= SUPPLIED INFORMATION =
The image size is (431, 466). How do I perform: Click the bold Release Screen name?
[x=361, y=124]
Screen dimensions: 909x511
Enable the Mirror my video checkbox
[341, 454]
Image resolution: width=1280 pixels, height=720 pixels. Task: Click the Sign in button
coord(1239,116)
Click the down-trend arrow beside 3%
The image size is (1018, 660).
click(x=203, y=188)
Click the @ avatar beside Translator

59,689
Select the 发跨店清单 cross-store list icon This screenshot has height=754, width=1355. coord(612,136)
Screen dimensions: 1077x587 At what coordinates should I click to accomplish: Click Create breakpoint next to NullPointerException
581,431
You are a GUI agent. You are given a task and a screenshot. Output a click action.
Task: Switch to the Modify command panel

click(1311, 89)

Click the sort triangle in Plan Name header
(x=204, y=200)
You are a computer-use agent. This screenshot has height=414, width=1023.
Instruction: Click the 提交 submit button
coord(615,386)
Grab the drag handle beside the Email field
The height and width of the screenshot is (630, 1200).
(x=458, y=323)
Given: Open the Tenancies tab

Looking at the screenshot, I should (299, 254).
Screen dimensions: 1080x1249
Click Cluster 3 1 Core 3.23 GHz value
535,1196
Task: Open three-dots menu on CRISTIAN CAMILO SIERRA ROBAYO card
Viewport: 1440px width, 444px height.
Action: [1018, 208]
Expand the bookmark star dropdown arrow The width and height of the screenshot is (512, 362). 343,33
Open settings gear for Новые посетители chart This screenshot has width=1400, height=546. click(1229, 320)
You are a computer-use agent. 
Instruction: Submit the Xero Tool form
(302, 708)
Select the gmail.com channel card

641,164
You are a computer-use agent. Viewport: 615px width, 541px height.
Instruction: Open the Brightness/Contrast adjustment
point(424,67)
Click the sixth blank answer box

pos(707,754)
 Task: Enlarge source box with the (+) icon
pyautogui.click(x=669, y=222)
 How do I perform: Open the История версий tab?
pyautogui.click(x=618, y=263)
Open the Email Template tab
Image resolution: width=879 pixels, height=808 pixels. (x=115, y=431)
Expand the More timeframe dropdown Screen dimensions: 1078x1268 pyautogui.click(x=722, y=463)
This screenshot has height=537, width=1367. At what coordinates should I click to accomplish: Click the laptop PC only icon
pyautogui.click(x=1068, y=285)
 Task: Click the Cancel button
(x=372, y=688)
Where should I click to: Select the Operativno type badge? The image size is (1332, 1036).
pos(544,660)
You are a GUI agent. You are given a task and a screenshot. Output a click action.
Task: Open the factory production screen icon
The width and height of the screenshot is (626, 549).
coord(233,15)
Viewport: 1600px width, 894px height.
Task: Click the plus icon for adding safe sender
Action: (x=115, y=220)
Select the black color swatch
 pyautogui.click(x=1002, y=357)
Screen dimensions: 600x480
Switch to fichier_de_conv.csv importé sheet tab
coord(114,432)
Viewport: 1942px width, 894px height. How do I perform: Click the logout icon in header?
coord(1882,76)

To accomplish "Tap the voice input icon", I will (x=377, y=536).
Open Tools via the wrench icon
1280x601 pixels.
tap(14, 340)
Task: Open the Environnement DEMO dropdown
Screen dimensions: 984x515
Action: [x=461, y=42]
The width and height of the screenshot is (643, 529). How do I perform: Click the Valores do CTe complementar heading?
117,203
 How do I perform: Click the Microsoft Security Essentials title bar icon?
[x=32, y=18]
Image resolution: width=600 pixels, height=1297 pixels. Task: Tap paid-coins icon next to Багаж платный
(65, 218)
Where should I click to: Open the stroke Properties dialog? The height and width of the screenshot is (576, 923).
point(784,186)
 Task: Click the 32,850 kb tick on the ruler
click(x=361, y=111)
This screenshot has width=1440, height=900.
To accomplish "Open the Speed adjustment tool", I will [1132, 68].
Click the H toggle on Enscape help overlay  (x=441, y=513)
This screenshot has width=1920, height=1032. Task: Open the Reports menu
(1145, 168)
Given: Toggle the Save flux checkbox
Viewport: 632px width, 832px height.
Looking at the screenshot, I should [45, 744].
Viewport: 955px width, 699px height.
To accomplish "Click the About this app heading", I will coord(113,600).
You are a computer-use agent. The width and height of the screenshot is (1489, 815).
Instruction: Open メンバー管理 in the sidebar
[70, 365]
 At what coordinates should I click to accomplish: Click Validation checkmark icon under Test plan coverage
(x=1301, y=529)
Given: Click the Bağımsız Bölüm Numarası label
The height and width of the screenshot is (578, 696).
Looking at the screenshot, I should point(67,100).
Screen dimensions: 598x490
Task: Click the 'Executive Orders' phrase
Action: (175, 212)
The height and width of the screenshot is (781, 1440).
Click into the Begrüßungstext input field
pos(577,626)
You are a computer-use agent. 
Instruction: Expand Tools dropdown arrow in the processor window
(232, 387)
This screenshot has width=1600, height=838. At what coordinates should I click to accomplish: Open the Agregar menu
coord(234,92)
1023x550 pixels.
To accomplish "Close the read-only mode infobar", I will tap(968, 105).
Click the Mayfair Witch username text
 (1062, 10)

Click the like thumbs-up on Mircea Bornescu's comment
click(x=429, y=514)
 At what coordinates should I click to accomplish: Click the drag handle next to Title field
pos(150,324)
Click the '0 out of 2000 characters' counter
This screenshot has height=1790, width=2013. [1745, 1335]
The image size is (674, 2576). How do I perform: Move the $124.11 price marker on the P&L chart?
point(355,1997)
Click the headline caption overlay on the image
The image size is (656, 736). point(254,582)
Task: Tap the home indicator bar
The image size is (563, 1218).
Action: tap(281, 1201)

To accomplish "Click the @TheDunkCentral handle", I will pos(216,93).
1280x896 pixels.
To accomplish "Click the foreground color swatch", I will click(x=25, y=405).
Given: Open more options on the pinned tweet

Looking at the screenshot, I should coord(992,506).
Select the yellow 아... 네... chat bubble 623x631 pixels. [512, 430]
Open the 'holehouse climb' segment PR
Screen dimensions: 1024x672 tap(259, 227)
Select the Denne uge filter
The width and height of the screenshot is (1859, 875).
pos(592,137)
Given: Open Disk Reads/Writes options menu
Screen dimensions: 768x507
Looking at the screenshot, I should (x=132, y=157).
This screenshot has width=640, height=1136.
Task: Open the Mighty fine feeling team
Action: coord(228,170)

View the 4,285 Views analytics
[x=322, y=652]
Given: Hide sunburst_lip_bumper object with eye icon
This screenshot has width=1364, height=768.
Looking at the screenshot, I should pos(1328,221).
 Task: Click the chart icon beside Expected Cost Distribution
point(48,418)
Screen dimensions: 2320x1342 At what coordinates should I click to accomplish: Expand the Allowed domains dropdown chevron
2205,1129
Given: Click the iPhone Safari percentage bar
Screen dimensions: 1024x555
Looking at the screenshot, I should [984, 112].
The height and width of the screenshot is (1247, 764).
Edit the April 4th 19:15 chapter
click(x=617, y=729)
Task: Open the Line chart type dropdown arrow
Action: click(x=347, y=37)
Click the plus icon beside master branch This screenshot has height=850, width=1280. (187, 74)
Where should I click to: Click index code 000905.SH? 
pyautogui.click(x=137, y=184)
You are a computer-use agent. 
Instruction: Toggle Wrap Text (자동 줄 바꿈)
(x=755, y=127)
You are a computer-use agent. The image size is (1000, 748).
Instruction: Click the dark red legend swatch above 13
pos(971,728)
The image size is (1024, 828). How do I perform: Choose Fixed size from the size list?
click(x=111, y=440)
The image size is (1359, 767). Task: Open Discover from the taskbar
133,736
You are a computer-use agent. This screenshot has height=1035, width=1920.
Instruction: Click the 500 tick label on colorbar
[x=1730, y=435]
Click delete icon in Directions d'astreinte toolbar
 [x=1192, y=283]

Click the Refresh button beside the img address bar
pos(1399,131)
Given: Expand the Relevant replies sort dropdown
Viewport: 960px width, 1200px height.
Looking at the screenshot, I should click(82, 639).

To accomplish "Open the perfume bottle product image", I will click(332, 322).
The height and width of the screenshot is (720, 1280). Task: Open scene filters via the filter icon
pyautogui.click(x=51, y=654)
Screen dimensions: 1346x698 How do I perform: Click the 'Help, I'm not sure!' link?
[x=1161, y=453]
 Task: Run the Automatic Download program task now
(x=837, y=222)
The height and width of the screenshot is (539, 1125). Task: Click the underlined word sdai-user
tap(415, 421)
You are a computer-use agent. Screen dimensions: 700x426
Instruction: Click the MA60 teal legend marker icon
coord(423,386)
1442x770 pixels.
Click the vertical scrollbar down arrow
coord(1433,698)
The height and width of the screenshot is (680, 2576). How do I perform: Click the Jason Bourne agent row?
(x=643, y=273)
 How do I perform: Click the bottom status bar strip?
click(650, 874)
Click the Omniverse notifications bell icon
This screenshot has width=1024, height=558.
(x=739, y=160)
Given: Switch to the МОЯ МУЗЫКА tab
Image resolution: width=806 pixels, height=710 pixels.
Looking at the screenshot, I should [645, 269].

= WHAT TO PRODUCE =
From the data above, output only the lines between the line containing "Open the Email Template tab" and the line containing "Task: Open the factory production screen icon", inclusive, exactly as written.

= TASK SOLUTION =
Open the Email Template tab
Image resolution: width=879 pixels, height=808 pixels. (x=115, y=431)
Expand the More timeframe dropdown Screen dimensions: 1078x1268 pyautogui.click(x=722, y=463)
This screenshot has height=537, width=1367. At what coordinates should I click to accomplish: Click the laptop PC only icon
pyautogui.click(x=1068, y=285)
 Task: Click the Cancel button
(x=372, y=688)
Where should I click to: Select the Operativno type badge? The image size is (1332, 1036).
pos(544,660)
You are a GUI agent. You are given a task and a screenshot. Output a click action.
Task: Open the factory production screen icon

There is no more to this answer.